THE INPUT:
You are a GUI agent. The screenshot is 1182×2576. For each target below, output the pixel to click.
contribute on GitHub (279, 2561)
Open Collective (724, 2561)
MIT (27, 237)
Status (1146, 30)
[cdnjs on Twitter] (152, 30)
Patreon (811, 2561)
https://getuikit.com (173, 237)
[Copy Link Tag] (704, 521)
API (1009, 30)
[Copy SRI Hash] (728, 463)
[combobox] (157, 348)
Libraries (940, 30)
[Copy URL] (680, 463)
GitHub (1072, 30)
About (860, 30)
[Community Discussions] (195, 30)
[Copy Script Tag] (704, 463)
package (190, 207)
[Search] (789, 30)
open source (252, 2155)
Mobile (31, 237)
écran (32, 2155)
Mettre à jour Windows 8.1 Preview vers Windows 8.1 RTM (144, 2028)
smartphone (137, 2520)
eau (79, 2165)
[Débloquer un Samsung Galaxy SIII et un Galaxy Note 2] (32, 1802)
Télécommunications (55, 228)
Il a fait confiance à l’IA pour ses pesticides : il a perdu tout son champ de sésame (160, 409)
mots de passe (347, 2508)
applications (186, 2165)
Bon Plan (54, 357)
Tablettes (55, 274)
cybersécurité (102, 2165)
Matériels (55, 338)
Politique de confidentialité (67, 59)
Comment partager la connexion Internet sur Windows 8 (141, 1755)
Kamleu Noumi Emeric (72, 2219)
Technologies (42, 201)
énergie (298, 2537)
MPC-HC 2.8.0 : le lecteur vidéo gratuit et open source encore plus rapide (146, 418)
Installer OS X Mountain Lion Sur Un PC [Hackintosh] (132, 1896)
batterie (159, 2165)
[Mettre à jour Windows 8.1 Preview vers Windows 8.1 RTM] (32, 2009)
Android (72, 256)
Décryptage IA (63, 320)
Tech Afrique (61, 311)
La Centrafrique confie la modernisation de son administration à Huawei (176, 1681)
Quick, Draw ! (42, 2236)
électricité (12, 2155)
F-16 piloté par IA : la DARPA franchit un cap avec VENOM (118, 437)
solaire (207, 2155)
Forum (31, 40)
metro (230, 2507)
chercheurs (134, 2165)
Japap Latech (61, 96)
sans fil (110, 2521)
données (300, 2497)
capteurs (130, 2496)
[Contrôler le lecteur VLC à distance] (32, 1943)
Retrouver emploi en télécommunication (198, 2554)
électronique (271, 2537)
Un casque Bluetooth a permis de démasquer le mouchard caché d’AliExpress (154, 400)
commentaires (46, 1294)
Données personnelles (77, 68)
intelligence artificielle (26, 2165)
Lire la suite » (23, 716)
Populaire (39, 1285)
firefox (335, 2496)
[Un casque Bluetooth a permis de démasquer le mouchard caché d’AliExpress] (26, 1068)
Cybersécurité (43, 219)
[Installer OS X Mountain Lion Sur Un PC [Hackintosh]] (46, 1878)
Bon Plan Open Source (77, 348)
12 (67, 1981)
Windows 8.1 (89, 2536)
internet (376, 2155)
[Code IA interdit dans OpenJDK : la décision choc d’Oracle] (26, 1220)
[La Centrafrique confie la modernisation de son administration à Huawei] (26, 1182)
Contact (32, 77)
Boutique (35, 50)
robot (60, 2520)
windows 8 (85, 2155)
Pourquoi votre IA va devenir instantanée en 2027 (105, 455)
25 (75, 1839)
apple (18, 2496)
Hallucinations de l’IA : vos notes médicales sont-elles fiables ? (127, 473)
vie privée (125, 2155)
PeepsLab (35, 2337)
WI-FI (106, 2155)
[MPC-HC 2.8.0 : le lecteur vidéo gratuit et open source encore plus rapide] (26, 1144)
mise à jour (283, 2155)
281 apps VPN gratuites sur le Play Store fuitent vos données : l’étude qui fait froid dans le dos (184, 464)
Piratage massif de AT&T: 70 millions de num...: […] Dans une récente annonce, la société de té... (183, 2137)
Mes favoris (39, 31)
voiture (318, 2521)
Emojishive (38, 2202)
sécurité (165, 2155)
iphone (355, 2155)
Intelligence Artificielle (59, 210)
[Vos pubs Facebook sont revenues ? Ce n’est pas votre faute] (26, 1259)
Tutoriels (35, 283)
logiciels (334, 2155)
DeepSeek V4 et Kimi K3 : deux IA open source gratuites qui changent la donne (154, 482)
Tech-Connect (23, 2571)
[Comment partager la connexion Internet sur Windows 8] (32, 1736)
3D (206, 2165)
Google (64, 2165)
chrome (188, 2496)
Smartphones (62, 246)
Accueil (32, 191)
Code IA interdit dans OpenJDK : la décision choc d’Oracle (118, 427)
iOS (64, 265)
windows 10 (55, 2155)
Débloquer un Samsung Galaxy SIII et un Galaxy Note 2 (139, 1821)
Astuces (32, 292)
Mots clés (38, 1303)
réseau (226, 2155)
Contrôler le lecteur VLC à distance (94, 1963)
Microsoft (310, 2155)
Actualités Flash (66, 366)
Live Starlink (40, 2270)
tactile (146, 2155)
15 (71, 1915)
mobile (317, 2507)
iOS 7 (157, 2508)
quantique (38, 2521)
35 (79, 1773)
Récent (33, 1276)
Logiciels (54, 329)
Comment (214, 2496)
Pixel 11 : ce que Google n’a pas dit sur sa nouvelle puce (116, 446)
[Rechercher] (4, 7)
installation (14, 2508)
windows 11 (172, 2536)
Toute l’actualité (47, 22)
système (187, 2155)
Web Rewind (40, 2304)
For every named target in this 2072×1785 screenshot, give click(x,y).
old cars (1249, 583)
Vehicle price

GOAL OF THE EXERCISE:
Search the listing above for "Mettre" and copy every line that has it.

TASK ANSWER:
Mettre à jour Windows 8.1 Preview vers Windows 8.1 RTM (144, 2028)
[Mettre à jour Windows 8.1 Preview vers Windows 8.1 RTM] (32, 2009)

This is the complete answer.